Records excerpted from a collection

-- -- --

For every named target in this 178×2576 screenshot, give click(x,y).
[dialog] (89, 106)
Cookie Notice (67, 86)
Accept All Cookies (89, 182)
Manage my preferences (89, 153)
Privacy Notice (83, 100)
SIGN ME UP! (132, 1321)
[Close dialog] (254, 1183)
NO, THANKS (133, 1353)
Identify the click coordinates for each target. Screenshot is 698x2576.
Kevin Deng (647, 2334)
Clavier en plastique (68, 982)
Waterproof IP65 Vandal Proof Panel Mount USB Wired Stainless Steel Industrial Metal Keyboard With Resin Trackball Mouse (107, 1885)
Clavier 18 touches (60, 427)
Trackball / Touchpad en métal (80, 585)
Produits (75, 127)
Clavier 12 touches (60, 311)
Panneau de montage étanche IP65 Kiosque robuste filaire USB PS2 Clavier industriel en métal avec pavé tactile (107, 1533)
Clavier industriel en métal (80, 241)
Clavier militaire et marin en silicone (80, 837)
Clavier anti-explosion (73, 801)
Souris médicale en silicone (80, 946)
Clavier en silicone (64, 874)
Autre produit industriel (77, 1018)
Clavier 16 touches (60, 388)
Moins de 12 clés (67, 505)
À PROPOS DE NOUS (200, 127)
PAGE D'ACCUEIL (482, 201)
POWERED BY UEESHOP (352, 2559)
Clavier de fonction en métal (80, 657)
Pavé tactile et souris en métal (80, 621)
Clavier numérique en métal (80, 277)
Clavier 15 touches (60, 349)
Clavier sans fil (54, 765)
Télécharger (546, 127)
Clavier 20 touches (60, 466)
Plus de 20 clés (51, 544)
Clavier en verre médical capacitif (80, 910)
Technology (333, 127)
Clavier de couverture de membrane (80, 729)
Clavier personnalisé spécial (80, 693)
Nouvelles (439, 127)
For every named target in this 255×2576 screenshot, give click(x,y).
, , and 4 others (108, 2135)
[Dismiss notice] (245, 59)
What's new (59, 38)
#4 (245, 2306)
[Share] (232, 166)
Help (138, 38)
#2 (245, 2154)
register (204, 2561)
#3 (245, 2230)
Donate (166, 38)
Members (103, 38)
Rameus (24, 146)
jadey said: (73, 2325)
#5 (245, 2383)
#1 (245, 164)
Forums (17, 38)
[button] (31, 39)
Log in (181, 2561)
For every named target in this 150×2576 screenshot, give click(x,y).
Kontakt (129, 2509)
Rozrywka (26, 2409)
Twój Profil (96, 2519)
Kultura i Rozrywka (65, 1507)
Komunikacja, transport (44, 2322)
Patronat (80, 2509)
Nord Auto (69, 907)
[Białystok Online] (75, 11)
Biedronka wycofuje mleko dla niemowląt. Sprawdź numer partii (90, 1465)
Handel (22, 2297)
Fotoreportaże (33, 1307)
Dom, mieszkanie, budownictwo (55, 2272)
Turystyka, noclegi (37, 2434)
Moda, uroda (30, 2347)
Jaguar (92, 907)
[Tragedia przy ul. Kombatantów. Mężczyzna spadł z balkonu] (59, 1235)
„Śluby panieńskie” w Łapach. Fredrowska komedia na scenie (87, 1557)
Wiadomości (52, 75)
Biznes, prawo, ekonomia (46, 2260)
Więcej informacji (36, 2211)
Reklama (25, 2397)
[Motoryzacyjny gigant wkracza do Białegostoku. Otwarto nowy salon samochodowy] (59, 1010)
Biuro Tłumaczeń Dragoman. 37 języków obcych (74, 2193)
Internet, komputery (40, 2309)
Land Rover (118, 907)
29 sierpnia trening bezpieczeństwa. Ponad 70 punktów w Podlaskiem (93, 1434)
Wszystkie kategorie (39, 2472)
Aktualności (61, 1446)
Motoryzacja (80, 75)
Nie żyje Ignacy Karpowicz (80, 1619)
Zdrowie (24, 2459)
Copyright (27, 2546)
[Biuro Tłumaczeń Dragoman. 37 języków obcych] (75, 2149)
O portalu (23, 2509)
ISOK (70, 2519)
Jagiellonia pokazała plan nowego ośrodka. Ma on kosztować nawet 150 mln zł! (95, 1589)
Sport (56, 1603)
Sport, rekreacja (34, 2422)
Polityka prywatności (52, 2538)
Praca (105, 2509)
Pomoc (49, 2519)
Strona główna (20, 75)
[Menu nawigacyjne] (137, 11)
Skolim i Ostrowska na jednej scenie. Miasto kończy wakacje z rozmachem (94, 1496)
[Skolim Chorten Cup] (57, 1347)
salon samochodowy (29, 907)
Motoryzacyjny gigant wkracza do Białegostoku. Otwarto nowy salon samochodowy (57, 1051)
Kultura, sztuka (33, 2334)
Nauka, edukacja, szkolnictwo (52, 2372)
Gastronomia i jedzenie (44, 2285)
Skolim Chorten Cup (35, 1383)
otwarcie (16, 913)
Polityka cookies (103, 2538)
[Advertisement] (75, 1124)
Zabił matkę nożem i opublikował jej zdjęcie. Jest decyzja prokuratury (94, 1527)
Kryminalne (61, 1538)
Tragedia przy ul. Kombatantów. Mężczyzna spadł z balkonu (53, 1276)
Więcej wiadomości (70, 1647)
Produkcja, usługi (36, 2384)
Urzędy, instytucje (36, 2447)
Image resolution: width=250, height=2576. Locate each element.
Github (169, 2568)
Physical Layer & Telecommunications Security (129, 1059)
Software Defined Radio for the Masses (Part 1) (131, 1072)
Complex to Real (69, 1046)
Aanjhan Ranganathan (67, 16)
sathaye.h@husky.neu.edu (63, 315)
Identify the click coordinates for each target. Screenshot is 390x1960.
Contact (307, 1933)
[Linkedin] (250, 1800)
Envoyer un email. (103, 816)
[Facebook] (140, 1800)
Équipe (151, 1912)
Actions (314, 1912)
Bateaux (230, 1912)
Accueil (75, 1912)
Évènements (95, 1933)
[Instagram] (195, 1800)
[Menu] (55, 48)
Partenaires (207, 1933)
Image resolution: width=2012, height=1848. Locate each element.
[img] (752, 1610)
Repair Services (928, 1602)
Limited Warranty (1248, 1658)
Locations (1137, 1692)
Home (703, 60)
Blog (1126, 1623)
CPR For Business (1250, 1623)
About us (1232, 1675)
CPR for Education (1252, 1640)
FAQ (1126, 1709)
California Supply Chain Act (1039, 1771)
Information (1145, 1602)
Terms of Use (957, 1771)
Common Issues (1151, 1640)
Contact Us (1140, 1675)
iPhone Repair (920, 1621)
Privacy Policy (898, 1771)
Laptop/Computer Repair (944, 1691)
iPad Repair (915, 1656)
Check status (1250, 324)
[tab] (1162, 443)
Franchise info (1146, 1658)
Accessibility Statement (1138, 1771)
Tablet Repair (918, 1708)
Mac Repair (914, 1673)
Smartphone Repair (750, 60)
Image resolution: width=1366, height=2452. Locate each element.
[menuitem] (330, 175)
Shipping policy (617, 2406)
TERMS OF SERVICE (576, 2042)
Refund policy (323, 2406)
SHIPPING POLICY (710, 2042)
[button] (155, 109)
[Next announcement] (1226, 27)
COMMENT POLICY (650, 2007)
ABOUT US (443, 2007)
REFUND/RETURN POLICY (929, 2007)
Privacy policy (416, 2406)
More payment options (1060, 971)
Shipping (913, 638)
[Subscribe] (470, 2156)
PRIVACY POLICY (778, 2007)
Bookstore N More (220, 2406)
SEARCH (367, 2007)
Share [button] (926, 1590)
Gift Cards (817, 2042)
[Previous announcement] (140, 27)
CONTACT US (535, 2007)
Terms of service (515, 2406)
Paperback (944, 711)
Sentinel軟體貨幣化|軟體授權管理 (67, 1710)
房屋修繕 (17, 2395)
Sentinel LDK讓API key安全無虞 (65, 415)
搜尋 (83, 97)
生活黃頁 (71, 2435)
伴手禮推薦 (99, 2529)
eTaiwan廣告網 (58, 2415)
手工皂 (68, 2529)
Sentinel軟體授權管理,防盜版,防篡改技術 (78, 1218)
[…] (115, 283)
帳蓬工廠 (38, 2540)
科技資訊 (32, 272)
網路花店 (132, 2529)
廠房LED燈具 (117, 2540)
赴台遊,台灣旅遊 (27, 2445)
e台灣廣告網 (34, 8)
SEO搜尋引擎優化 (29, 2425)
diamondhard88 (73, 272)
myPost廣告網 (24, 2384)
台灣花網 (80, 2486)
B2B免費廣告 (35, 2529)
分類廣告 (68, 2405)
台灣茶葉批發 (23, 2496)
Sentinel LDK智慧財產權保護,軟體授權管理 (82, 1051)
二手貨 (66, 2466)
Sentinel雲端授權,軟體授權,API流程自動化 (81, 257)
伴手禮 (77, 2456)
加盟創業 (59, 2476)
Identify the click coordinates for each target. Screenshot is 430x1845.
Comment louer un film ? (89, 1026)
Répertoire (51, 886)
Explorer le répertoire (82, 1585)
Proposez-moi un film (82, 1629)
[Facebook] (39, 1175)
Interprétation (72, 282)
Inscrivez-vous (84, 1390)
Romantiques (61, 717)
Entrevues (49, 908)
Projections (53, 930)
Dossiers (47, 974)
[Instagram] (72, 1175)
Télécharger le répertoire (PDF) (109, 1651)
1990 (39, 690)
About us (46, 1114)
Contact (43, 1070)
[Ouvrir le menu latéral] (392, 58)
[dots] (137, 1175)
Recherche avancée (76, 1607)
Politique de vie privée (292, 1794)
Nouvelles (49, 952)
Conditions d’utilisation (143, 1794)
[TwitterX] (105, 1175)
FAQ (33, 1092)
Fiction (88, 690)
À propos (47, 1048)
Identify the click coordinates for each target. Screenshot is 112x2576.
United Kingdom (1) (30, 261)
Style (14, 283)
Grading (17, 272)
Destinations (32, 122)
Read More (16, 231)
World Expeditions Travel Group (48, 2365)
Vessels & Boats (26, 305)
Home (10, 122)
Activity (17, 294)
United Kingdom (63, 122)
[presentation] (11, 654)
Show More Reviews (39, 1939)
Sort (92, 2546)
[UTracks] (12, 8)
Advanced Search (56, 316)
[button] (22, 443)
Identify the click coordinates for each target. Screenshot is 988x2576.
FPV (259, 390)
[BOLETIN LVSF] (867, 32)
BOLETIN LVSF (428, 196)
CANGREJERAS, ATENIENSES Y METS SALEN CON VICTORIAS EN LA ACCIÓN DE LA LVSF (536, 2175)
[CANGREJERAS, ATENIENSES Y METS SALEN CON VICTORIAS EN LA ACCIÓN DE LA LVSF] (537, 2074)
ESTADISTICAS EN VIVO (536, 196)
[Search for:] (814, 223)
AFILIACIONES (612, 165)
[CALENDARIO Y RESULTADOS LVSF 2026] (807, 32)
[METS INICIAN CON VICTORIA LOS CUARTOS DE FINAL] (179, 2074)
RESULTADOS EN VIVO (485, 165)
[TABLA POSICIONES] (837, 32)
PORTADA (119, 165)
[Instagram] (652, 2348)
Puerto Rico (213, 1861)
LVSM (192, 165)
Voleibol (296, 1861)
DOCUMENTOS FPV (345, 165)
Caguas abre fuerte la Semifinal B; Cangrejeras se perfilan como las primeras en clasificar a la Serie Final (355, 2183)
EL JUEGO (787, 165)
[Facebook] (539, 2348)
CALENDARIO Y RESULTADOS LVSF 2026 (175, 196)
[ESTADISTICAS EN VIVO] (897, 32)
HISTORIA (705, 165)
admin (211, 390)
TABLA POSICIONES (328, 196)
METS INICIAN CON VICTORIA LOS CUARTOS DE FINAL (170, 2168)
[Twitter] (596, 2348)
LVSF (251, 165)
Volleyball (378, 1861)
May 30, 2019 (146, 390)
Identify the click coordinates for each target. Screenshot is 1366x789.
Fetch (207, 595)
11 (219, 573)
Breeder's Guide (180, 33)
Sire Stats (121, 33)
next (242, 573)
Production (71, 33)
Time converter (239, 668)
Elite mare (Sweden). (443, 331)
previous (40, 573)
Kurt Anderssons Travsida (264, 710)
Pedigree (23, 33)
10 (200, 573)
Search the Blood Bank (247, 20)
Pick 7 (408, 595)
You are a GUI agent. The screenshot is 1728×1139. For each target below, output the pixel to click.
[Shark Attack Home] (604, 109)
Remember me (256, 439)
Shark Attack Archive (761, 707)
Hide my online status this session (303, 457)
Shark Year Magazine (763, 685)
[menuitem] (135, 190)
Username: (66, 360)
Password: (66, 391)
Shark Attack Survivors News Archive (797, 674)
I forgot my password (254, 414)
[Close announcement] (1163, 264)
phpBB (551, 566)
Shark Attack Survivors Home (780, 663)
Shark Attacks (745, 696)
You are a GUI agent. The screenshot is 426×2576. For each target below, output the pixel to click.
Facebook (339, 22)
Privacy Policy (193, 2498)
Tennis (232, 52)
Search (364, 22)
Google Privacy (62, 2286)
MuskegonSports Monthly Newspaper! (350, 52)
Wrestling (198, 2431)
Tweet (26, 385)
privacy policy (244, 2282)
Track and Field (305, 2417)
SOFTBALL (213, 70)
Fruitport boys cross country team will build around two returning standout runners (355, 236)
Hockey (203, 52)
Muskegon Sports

-- -- --

Exercise requirements: Start with the line above that contains "phpBB (551, 566)" and stop after the line that contains "Tennis (232, 52)". Output those lines exactly, and only those.

Answer section:
phpBB (551, 566)
Shark Attack Survivors Home (780, 663)
Shark Attacks (745, 696)
You are a GUI agent. The screenshot is 426×2576. For each target below, output the pixel to click.
Facebook (339, 22)
Privacy Policy (193, 2498)
Tennis (232, 52)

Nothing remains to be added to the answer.